The use of molecular self-assembly and electrospinning in the generation of ECM-mimetic biomaterials. Molecular self-assembly involves the spontaneous self-assembly of protein structures and is often used in the generation of nanoscale ECM-mimetic biomaterials. Similarly, electrospinning is used to generate fibrous nanoscale structures, also capable of mimicking the nature of the natural ECM.

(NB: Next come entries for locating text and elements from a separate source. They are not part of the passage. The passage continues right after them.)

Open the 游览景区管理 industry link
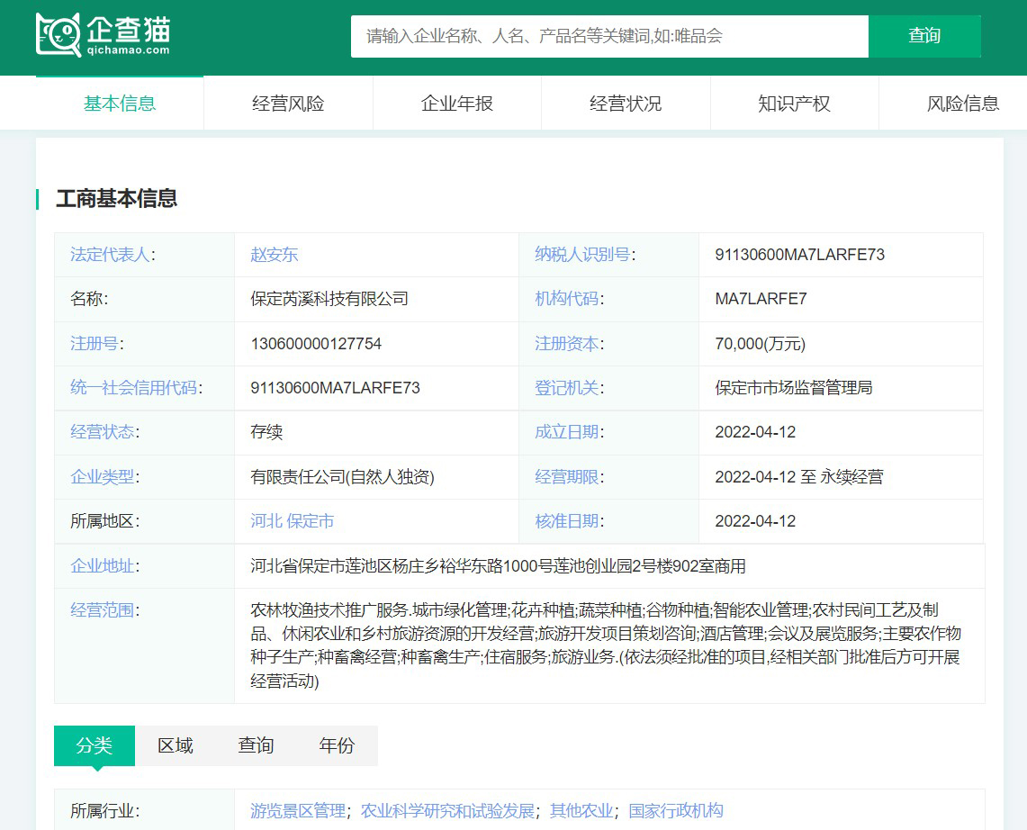1027x830 pixels. click(298, 811)
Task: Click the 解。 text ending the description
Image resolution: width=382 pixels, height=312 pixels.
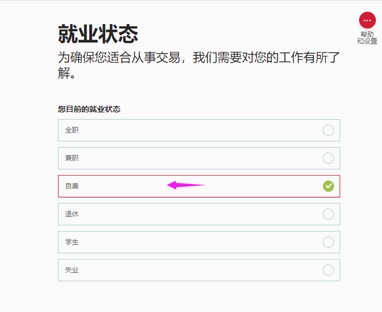Action: pyautogui.click(x=67, y=73)
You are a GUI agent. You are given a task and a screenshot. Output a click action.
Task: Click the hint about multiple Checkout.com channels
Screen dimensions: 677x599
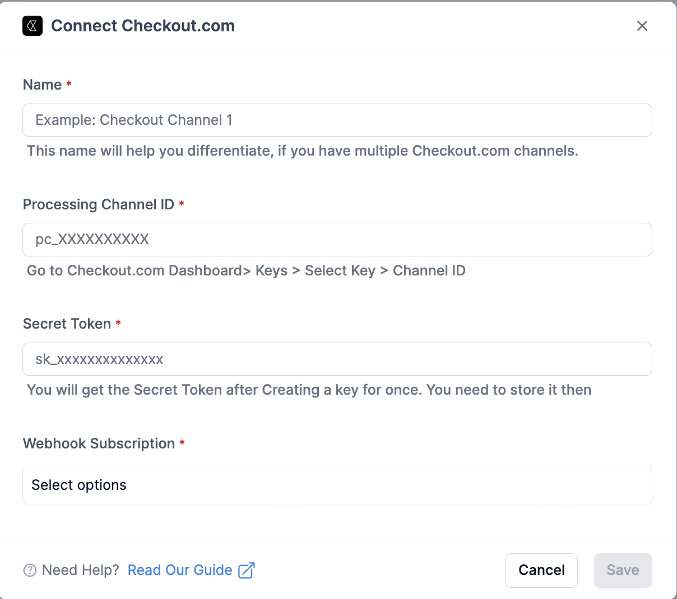[x=302, y=151]
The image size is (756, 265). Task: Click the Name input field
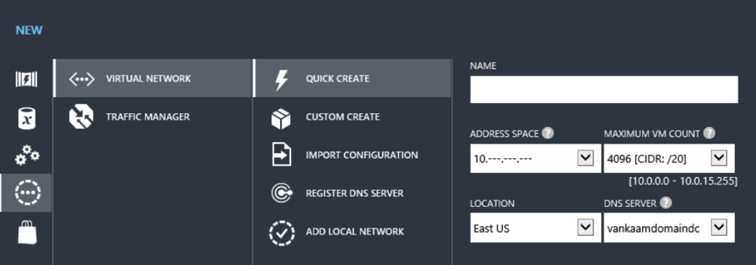(x=604, y=89)
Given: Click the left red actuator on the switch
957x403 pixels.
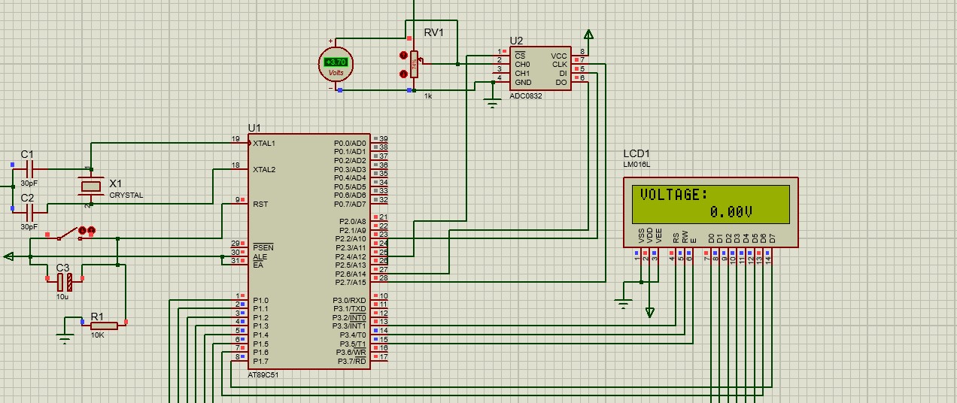Looking at the screenshot, I should tap(82, 230).
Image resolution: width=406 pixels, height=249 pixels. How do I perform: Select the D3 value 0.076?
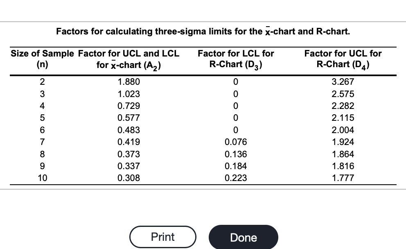click(236, 142)

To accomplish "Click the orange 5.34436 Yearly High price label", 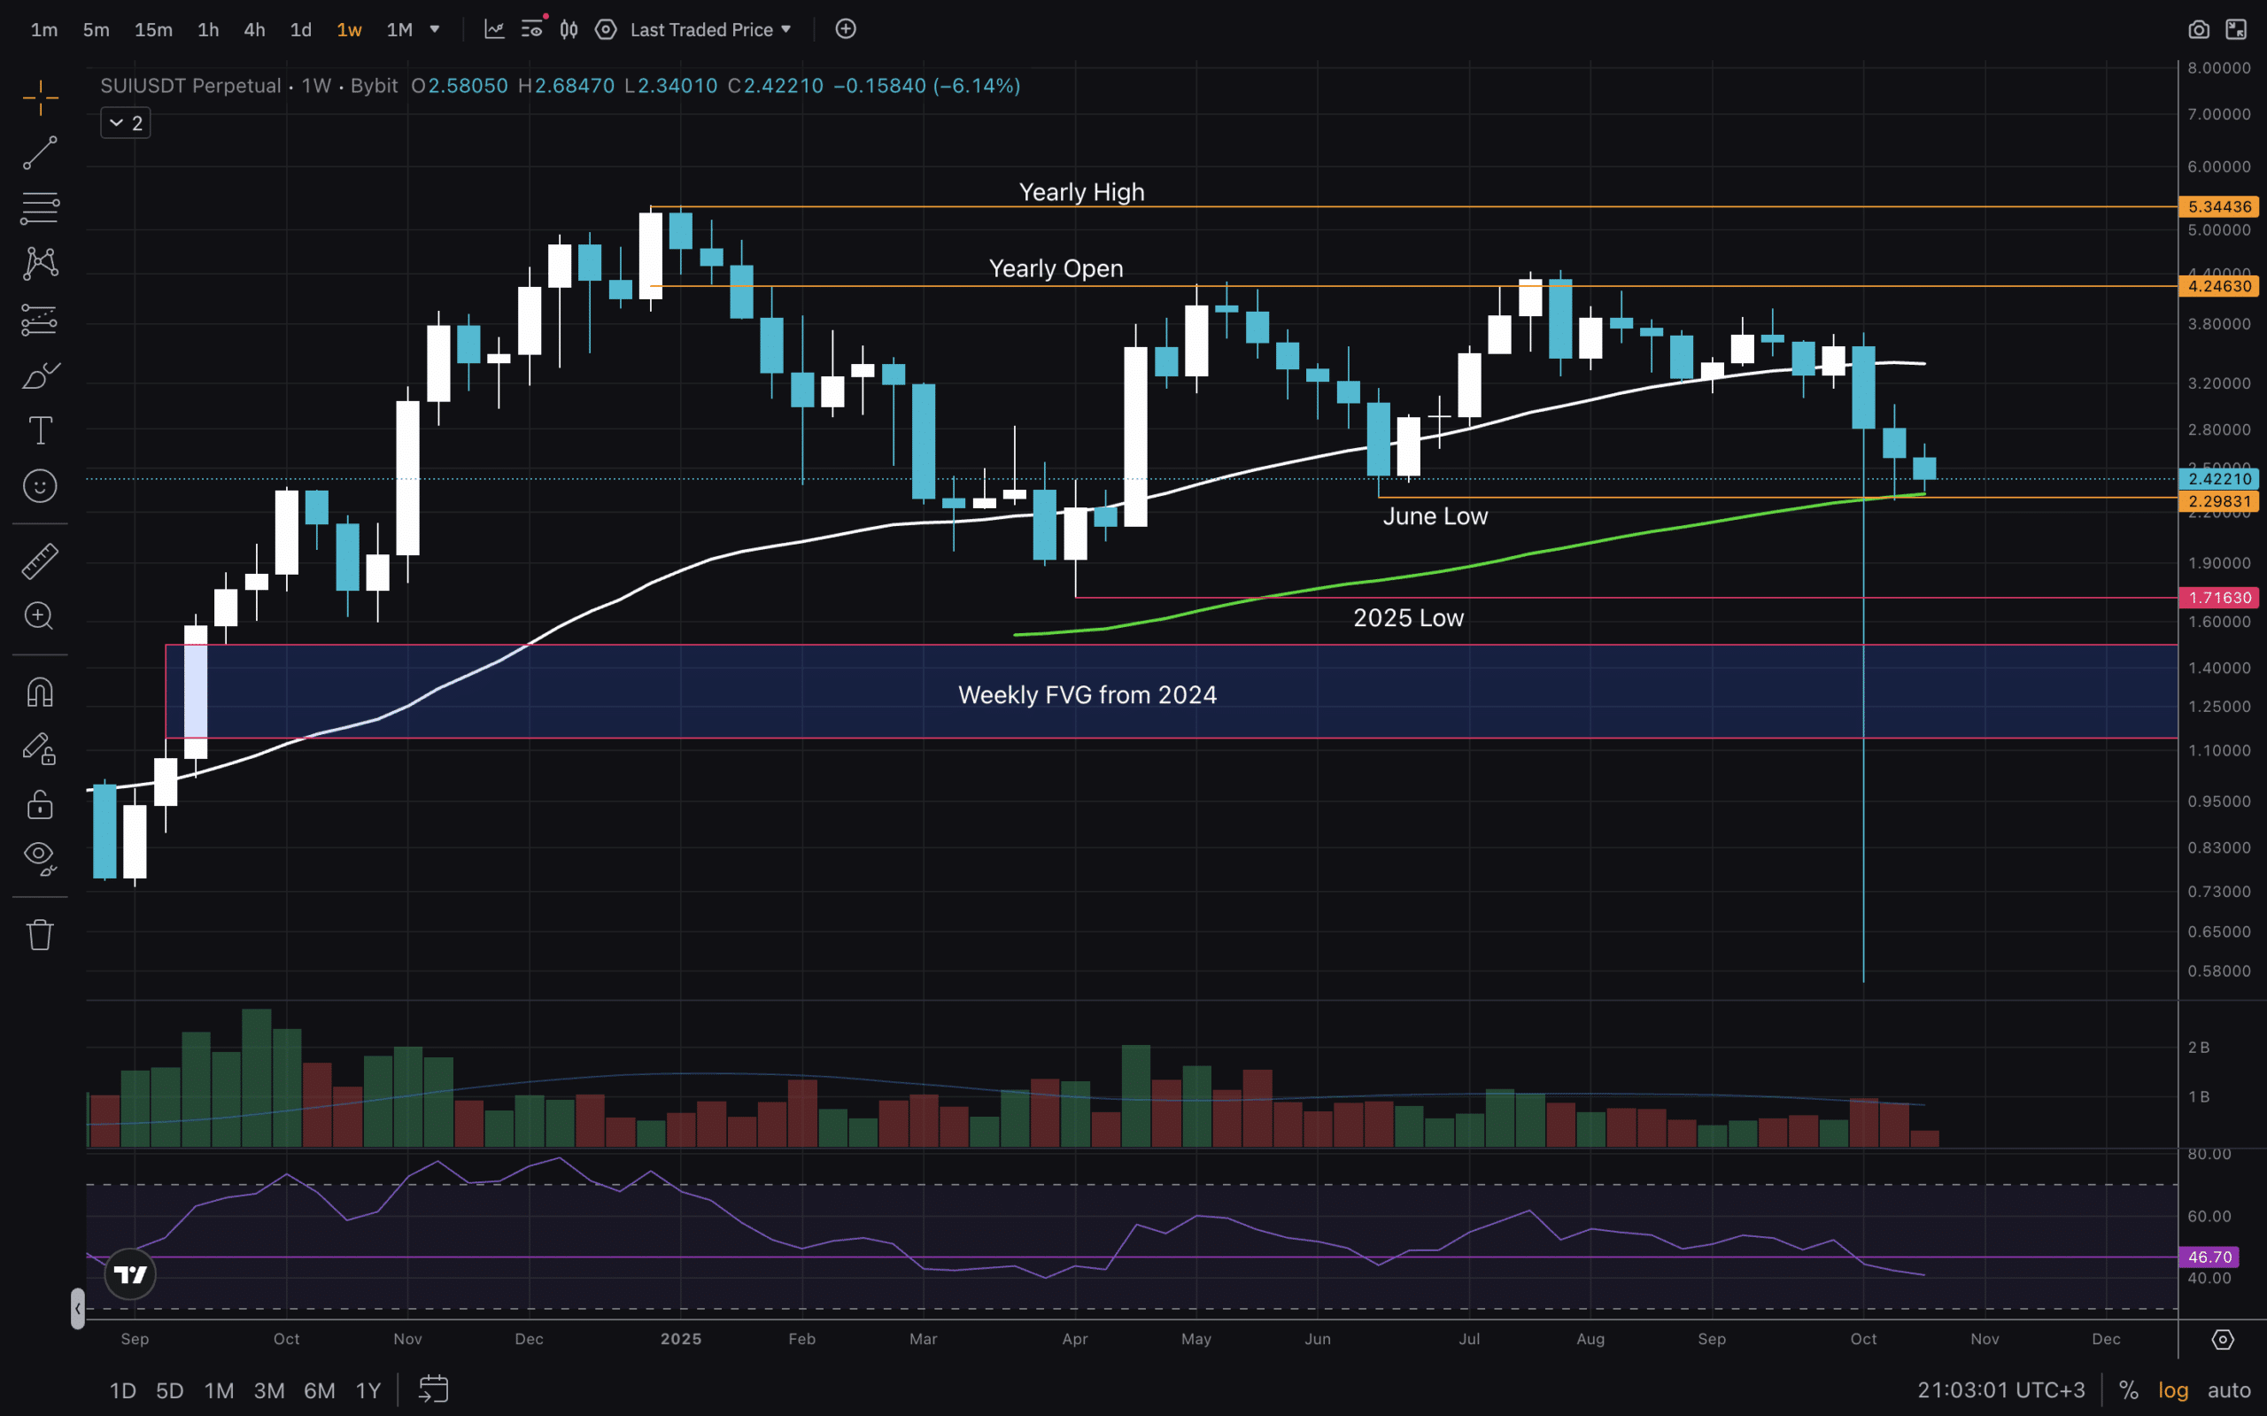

Molecular self-assembly is a second type of nanofabrication gaining popularity as a result of it being naturally ubiquitous in biological systems, as well as its simplicity.56 This method for the synthesis of nanostructures is based around a spontaneous association of molecules under equilibrium conditions into structurally stable aggregates, and is used to fabricate novel, supramolecular architectures. Work on this method of nanofabrication has progressed considerably in the last three decades, and has shown that a variety of peptides can be designed to self-assemble into a monolayer on surfaces, allowing cells to adhere and respond appropriately.57, 58
Potential for the use of molecular self-assembly in generation of the nanoscale interface was highlighted in work by Zhang et al in 1999, where it was shown that self-assembly of oligopeptides containing cell adhesion motifs could be used to fabricate a range of surface patterns.59 These surface patterns could then be used to drive spatially regulated cell adhesion, a valuable feature in biomaterials where materials can be used as tools to help understanding of cell mechanisms. The function of these biomaterials is largely attributed to the presence of a C-terminal cysteine residue on the oligopeptide, which allows the peptide to covalently link to a bioinert gold-coated surface. Easy combination of a bioinert surface with oligopeptides capable of molecular self-assembly illustrates the vast potential for use of molecular-self-assembly in the generation of biocompatible nanoscale interfaces.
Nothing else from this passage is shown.